Stored items

------------------------------------------------------------

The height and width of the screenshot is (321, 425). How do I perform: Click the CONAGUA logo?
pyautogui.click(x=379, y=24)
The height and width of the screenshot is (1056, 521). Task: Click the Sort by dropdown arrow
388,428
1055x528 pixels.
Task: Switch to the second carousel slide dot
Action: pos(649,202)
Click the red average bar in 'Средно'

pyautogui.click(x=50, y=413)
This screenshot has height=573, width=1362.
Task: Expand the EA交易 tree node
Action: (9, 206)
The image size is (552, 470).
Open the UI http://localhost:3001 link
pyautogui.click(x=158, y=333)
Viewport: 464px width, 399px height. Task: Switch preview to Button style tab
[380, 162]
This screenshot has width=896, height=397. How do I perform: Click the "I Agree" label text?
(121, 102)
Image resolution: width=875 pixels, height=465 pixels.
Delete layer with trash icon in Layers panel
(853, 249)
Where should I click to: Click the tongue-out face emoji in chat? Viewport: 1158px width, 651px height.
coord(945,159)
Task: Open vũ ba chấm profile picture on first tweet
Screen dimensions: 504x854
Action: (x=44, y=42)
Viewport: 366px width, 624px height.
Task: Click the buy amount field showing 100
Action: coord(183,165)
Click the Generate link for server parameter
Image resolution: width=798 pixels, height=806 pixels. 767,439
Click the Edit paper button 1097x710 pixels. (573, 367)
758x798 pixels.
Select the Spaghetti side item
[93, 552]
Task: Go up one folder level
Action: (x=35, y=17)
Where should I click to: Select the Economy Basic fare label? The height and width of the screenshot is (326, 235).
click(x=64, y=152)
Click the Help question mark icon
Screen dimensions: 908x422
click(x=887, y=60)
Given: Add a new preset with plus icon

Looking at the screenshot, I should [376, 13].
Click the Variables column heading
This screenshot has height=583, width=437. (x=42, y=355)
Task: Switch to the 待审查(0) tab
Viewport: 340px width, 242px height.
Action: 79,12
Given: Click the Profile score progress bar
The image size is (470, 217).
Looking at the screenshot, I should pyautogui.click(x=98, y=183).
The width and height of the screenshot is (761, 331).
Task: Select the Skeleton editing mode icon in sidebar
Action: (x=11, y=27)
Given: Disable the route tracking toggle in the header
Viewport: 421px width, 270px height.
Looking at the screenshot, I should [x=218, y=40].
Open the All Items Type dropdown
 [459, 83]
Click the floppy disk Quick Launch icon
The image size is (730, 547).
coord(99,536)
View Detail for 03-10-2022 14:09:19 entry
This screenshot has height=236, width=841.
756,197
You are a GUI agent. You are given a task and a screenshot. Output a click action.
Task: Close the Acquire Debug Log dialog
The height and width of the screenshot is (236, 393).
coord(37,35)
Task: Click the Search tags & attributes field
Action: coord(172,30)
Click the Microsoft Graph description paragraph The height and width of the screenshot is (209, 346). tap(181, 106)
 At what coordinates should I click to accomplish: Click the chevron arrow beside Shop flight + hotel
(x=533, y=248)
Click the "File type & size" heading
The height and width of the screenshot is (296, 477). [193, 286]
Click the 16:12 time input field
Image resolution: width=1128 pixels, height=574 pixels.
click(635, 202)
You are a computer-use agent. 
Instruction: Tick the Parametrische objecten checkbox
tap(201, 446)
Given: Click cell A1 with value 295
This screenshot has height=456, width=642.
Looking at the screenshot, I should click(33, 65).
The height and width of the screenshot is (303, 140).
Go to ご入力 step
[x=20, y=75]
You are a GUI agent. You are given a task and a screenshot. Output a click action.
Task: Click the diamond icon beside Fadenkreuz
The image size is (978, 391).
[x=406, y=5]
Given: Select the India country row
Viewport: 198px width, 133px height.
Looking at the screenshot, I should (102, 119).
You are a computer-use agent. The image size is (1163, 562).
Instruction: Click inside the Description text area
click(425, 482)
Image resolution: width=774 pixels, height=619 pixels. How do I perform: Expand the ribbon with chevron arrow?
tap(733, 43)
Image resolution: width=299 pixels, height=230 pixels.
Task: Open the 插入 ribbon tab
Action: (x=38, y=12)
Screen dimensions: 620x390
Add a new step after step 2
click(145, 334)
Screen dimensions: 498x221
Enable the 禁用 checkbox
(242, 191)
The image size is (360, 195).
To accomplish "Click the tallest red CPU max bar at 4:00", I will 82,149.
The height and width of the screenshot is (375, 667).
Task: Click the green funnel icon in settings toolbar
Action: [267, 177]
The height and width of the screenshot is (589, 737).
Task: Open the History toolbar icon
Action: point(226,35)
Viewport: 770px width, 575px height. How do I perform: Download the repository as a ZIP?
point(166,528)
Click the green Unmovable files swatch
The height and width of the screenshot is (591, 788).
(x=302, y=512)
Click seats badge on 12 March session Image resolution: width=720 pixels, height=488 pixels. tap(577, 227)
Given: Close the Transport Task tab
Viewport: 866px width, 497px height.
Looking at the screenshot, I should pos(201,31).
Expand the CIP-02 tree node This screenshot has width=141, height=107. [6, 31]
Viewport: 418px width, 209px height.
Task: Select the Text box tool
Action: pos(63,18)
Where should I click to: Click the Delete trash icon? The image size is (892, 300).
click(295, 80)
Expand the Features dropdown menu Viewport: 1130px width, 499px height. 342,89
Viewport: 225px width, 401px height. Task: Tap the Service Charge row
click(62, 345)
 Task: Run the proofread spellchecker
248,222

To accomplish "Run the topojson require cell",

------------------------------------------------------------

• TASK PROMPT
Among the records above, find the lines where the word "cell" appears and copy them.

• FINAL ANSWER
Given: Click cell A1 with value 295
To accomplish "Run the topojson require cell",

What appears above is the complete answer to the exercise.